Electronic Properties of the Axial Co−C and Co−S Bonds in B 12 Systems − A Density Functional Study

The numerous accurate structural data of cobalamins now available allows us to optimize the geometry of these systems, based on a simplified model by using density functional theory (DFT) calculations. This approach, which reproduces the trend of the experimental distances derived from EXAFS and X‐ray crystal structures in the corrin macrocycle, permit us to interpret the electronic properties in the NB3−Co−X axial system. In particular, the results are analyzed for cobalamins containing a sulfur ligand which exhibits a “regular” trans influence, i.e., when the Co−S bond shortens, the trans Co−NB3 bond lengthens.
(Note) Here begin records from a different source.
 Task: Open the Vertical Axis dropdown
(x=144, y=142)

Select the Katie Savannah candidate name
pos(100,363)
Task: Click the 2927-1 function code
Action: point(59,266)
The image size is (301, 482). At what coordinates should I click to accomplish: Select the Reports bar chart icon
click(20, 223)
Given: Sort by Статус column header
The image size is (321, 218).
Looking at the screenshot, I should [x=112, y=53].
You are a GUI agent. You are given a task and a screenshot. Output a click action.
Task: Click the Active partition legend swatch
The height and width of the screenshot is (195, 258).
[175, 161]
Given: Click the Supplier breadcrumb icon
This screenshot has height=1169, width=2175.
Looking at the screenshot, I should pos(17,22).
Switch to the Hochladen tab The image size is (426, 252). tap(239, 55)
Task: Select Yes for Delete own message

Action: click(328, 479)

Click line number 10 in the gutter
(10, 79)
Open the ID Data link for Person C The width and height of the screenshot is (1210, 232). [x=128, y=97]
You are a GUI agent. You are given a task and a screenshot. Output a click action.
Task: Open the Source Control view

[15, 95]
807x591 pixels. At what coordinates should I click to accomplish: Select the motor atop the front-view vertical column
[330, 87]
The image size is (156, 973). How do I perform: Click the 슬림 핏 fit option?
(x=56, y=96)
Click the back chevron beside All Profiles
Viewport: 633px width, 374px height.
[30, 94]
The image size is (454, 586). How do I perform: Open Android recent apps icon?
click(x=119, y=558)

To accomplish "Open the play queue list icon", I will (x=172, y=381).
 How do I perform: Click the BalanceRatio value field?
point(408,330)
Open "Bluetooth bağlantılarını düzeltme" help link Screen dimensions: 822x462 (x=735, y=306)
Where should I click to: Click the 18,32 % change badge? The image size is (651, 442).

This feature appears in contrast with an anomalous effect (“inverse” trans influence) postulated a few years ago by analyzing the structural data of several alkylcobaloximes, LCo(DH) 2 R, a simple B 12 model, and attributed principally to the electronic properties of the alkyl group R. The present study on the NB3−Co−S fragment does not indicate that the “inverse” trans influence is a general rule in cobalamins. The accurate crystal structures of the [(SO 3 )Cbl](NH 4 ) and [(thiourea)Cbl](PF 6 ) cobalamins based on synchrotron diffraction data at 100 K are also reported for comparison with the theoretical study. The former crystal structure, including one co‐crystallized glycerol molecule, presents “for the first time” an ordered hydrogen‐bonding pattern for the solvent molecules.